#### [Instruções do exercício]
(1) De acordo com o trecho de origem, até quantas esposas parece haver consenso de que seria aceitável para o rei?
(2) Reproduza fielmente a passagem do trecho de origem que começa em "Quando eu era" e segue até "encorajava comportamentos indesejados.".

#### [Trecho de origem]
....

Faz sentido perguntar “quantas esposas é demais”?!


Quando eu era criança, preciso reconhecer, eu cantava “Atirei o Pau no Gato” sem pensar muito no bem estar dos animais. Quem sabe, se o pau fosse atirado contra um cachorro, não contra um gato, eu teria mais empatia pela vítima da ação, mas como nunca fui lá muito fã dos felinos, nem me dava conta da violência da ação. Quando eu já era adolescente, comecei a escutar versões da música que, ao se proporem um papel educativo, trocavam a letra para dizer “não atire o pau no gato porque isso não se faz, o gatinho é nosso amigo, não devemos maltratar os animais.” Ao mesmo tempo em que cantávamos isso de forma ridicularizada, fazendo pouco caso da preocupação em trocar a letra de uma música infantil para não incentivar a violência contra os animais, eu me dava conta, pela primeira vez, que a letra original era, de fato, violenta e encorajava comportamentos indesejados.

Ao olharmos para o passado, é relativamente comum percebermos comportamentos inapropriados que aceitávamos como naturais e que hoje não são mais aceitáveis. Entramos no mês de Elul, o último do calendário judaico, no qual damos ênfase ao processo de Cheshbón haNéfesh, a contabilidade da alma, no qual olhamos com atenção para nossa ação no ano que passou, identificando onde fomos a pessoa que gostaríamos e onde nos afastamos deste ideal. É também uma oportunidade para expandirmos o olhar e percebermos quais condutas inadequadas continuam naturalizadas e que devem ser reavaliadas.

Na parashá desta semana, Shoftim, o povo recebe autorização para ter um rei depois de entrarem na Terra Prometida. O texto deixa claro que este líder seria um homem, ao mesmo tempo em que estabelece limites para o poder do monarca: ele deve ser israelita, não poderá acumular riqueza excessiva em outro, prata ou cavalos, não mandará seu povo de volta ao Egito e não terá muitas esposas. O texto não explicita quanto seria “muitas” mas parece haver um consenso de que até dezoito esposas seria aceitável; acima desse número, já seria um exagero.

....

#### [Registros armazenados]
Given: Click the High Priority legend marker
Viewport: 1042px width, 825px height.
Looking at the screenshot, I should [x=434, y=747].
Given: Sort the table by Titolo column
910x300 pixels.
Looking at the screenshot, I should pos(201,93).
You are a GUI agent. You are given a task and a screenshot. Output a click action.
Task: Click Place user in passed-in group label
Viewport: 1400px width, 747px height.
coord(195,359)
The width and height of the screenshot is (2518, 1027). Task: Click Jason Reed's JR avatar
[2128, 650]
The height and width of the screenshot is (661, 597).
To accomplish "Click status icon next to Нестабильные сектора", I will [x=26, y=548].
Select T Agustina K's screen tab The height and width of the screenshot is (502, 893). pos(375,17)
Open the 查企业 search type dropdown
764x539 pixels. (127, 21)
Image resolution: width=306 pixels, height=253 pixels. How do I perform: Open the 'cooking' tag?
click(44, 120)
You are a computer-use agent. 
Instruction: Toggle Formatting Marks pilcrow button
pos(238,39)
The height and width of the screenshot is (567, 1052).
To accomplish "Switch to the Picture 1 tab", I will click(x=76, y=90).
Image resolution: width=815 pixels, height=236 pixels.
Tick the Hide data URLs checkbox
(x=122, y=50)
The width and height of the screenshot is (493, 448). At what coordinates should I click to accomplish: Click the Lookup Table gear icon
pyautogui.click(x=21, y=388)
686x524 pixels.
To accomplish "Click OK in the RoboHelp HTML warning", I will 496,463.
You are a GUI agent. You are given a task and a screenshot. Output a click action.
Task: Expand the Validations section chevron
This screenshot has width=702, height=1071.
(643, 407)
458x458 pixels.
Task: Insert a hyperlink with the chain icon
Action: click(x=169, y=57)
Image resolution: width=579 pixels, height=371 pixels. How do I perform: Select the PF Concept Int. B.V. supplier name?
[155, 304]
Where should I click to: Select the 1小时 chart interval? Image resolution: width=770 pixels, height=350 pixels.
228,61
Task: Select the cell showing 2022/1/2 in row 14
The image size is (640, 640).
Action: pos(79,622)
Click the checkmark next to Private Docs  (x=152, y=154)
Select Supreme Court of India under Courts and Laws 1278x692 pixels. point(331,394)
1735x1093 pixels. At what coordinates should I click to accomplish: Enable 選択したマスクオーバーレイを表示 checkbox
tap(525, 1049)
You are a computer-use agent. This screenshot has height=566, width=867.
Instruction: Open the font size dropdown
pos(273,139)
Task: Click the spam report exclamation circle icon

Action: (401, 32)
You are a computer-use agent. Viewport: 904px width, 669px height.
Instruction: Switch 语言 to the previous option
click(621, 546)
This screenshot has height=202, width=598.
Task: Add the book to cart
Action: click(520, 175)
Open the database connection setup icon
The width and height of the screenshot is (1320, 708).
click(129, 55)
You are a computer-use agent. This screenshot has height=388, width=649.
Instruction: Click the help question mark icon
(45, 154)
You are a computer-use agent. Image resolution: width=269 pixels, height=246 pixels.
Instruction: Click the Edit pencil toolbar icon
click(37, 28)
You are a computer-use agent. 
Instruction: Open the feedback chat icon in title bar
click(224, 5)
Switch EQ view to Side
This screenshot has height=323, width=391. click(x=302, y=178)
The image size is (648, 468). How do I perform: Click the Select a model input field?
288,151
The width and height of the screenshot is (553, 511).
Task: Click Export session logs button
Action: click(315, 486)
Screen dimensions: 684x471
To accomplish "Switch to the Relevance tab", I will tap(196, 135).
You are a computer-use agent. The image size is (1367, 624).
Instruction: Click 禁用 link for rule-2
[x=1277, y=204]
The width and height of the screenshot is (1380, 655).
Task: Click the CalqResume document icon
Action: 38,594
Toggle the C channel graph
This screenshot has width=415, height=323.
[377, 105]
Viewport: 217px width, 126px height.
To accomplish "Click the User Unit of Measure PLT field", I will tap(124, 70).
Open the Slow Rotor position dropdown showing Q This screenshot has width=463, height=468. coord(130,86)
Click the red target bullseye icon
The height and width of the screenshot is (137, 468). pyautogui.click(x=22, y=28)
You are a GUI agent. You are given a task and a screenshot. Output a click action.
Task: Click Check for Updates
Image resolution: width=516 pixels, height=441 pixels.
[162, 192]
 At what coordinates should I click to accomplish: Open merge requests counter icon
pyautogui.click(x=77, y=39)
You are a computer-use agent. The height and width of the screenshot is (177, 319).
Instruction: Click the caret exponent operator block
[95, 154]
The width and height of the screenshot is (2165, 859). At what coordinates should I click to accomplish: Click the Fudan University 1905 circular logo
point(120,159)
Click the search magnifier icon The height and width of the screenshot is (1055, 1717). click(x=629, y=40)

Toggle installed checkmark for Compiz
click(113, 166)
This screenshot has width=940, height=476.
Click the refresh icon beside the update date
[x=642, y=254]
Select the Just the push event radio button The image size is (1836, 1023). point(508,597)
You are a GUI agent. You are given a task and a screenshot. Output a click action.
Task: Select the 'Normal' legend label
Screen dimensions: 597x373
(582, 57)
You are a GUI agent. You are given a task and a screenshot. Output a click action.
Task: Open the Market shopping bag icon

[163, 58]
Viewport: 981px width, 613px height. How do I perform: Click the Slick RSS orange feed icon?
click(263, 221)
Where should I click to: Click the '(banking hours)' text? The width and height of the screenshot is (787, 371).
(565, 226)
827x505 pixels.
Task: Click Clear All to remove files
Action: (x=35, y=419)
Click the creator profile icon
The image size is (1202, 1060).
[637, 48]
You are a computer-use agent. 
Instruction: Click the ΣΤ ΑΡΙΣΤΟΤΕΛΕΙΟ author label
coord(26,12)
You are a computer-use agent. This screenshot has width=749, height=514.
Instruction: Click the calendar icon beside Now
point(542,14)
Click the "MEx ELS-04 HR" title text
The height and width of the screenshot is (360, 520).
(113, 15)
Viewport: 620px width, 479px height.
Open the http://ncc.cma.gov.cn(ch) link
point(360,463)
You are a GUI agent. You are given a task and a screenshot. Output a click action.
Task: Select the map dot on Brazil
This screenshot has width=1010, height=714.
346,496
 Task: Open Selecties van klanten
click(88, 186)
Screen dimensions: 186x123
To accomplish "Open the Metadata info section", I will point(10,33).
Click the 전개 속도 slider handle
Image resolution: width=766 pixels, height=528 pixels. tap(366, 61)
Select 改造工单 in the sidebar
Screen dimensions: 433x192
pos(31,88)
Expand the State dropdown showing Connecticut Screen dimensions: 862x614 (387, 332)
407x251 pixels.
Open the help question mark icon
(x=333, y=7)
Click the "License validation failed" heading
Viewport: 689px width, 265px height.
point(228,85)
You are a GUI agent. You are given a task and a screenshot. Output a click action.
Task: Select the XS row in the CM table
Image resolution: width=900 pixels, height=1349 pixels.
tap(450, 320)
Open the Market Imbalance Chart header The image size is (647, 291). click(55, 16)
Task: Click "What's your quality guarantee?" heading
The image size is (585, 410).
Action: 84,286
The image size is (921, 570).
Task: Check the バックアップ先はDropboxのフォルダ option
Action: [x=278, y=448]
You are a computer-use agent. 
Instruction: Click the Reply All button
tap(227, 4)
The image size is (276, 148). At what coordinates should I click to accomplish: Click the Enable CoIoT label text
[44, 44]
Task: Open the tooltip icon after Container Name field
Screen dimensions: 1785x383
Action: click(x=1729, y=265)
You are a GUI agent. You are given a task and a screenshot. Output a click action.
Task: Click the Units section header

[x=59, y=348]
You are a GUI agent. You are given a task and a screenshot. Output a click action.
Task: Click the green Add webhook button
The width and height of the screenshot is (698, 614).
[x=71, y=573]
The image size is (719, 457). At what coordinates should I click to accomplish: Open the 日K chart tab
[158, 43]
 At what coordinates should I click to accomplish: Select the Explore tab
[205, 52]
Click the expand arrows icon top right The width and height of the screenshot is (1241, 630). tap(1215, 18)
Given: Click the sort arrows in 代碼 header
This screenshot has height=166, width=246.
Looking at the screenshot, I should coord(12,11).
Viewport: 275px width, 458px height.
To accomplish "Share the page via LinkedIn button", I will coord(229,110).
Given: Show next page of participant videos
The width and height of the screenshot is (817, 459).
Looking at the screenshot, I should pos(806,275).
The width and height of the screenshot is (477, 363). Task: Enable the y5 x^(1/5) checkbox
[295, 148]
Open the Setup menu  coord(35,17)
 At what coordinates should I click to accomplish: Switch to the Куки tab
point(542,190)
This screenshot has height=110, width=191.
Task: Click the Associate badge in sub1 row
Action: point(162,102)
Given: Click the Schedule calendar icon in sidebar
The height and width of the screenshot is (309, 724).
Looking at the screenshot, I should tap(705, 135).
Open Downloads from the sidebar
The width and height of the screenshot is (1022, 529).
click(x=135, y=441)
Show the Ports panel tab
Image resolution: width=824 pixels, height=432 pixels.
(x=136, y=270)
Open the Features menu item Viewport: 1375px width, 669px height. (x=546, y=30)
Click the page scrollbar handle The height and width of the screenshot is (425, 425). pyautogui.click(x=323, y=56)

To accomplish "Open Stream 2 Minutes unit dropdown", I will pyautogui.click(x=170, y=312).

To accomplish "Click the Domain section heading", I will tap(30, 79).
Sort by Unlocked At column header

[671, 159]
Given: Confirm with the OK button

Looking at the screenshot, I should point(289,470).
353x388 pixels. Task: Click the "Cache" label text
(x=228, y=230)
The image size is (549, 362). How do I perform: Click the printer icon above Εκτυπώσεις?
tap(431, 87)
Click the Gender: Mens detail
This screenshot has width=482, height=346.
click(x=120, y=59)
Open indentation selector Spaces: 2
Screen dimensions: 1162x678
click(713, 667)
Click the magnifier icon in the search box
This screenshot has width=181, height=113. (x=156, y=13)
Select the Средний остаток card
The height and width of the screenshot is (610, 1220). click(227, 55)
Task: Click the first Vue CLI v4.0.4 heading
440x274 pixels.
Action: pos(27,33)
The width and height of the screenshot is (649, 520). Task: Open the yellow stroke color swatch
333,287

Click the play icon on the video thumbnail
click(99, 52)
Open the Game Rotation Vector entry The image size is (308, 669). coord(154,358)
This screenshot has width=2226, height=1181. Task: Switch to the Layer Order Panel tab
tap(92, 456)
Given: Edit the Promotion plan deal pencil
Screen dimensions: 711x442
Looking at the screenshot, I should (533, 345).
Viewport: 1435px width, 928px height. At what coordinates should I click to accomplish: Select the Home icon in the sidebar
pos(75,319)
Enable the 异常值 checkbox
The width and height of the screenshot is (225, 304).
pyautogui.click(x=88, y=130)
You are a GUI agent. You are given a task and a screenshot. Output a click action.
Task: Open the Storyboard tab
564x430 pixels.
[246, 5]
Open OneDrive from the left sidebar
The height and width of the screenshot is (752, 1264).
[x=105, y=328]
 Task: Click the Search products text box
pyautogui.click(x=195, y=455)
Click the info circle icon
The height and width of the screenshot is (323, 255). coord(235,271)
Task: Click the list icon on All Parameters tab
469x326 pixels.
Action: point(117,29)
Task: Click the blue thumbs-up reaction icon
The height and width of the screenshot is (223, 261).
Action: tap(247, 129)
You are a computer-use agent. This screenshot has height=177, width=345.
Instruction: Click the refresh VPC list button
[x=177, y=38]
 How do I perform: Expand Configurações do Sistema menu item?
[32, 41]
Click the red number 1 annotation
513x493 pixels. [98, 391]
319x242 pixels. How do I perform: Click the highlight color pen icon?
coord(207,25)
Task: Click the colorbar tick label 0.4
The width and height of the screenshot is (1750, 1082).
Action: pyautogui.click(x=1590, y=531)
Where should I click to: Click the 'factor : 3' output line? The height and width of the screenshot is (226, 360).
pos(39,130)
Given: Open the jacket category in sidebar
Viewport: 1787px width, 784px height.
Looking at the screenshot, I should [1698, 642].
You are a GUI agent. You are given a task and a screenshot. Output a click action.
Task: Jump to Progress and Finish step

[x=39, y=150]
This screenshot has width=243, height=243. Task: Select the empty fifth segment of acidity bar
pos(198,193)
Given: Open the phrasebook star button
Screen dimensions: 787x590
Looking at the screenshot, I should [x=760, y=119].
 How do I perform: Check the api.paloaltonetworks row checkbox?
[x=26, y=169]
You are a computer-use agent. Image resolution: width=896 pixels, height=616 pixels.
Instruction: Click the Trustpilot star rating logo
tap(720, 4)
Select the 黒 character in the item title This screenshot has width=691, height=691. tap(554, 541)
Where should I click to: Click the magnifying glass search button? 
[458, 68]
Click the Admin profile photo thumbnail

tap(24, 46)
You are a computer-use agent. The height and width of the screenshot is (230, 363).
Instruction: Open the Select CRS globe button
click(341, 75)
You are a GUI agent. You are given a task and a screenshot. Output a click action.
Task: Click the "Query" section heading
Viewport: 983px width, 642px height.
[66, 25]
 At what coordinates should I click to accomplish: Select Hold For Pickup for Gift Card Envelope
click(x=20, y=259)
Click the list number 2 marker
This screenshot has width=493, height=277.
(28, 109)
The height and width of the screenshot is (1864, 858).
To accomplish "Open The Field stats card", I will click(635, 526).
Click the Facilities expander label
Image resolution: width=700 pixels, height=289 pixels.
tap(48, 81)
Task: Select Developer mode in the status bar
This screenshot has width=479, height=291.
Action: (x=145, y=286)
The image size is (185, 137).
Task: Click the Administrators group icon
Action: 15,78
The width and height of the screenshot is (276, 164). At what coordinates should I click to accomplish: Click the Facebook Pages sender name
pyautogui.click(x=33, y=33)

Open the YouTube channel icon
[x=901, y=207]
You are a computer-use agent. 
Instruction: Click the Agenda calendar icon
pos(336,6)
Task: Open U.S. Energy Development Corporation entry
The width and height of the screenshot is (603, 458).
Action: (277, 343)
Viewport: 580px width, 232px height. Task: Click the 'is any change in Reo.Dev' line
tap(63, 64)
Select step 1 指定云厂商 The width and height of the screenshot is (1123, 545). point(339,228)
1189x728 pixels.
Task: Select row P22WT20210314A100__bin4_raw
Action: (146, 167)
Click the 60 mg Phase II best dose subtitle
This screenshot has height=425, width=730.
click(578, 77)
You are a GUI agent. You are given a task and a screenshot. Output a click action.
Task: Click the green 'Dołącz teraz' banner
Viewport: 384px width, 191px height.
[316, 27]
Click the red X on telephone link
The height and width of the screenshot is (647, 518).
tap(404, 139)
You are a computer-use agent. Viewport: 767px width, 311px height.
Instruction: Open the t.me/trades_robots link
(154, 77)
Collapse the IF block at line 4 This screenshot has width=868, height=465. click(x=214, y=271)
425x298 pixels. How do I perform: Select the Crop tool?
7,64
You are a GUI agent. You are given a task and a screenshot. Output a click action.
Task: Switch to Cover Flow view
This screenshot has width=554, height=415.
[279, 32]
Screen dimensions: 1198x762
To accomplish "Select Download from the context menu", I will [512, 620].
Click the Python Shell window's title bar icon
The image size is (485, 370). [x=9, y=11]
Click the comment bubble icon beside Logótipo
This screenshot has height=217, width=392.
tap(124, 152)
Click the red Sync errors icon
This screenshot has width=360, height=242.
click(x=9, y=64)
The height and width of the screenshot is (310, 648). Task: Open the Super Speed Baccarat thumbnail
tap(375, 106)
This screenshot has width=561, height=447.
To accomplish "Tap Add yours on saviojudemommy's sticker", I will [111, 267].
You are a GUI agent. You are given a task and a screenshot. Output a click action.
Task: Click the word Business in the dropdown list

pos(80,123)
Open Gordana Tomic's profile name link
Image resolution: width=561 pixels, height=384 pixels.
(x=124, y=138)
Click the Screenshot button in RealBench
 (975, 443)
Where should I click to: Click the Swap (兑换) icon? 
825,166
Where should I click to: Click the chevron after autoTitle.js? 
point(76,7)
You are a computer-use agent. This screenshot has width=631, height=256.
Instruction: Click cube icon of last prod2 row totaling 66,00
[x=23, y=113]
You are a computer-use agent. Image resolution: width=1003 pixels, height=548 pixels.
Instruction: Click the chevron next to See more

....

#### [Respostas esperadas]
(1) Até dezoito esposas.

(2)
Quando eu era criança, preciso reconhecer, eu cantava “Atirei o Pau no Gato” sem pensar muito no bem estar dos animais. Quem sabe, se o pau fosse atirado contra um cachorro, não contra um gato, eu teria mais empatia pela vítima da ação, mas como nunca fui lá muito fã dos felinos, nem me dava conta da violência da ação. Quando eu já era adolescente, comecei a escutar versões da música que, ao se proporem um papel educativo, trocavam a letra para dizer “não atire o pau no gato porque isso não se faz, o gatinho é nosso amigo, não devemos maltratar os animais.” Ao mesmo tempo em que cantávamos isso de forma ridicularizada, fazendo pouco caso da preocupação em trocar a letra de uma música infantil para não incentivar a violência contra os animais, eu me dava conta, pela primeira vez, que a letra original era, de fato, violenta e encorajava comportamentos indesejados.